Listed records
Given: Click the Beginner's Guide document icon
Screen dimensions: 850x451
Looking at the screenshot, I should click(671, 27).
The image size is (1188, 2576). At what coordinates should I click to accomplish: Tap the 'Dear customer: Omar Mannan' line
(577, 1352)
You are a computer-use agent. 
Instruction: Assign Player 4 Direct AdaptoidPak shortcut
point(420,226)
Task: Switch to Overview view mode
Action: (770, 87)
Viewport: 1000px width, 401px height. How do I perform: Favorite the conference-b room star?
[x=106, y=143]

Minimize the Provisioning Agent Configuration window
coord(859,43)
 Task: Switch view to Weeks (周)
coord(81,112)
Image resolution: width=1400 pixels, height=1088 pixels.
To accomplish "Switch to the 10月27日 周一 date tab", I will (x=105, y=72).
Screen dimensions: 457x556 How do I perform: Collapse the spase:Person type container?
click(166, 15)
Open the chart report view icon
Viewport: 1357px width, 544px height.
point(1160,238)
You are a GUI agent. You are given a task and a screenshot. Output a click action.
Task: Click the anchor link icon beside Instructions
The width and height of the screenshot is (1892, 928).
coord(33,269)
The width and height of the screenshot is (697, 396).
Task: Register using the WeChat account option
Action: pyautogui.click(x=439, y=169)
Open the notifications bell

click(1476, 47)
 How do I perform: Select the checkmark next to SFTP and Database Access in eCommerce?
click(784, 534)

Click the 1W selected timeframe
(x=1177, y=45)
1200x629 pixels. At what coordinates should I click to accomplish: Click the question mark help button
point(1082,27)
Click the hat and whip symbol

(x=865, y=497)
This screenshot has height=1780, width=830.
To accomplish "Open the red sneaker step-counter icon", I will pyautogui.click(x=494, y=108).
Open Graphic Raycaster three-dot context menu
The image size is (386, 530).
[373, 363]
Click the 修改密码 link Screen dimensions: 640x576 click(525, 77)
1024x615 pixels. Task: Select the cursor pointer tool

Task requirements
The entries above must be repeated word for word.

Answer for the task
Given: Click the Beginner's Guide document icon
Screen dimensions: 850x451
Looking at the screenshot, I should click(671, 27).
The image size is (1188, 2576). At what coordinates should I click to accomplish: Tap the 'Dear customer: Omar Mannan' line
(577, 1352)
You are a computer-use agent. 
Instruction: Assign Player 4 Direct AdaptoidPak shortcut
point(420,226)
Task: Switch to Overview view mode
Action: (770, 87)
Viewport: 1000px width, 401px height. How do I perform: Favorite the conference-b room star?
[x=106, y=143]

Minimize the Provisioning Agent Configuration window
coord(859,43)
 Task: Switch view to Weeks (周)
coord(81,112)
Image resolution: width=1400 pixels, height=1088 pixels.
To accomplish "Switch to the 10月27日 周一 date tab", I will (x=105, y=72).
Screen dimensions: 457x556 How do I perform: Collapse the spase:Person type container?
click(166, 15)
Open the chart report view icon
Viewport: 1357px width, 544px height.
point(1160,238)
You are a GUI agent. You are given a task and a screenshot. Output a click action.
Task: Click the anchor link icon beside Instructions
The width and height of the screenshot is (1892, 928).
coord(33,269)
The width and height of the screenshot is (697, 396).
Task: Register using the WeChat account option
Action: pyautogui.click(x=439, y=169)
Open the notifications bell

click(1476, 47)
 How do I perform: Select the checkmark next to SFTP and Database Access in eCommerce?
click(784, 534)

Click the 1W selected timeframe
(x=1177, y=45)
1200x629 pixels. At what coordinates should I click to accomplish: Click the question mark help button
point(1082,27)
Click the hat and whip symbol

(x=865, y=497)
This screenshot has height=1780, width=830.
To accomplish "Open the red sneaker step-counter icon", I will pyautogui.click(x=494, y=108).
Open Graphic Raycaster three-dot context menu
The image size is (386, 530).
[373, 363]
Click the 修改密码 link Screen dimensions: 640x576 click(525, 77)
1024x615 pixels. Task: Select the cursor pointer tool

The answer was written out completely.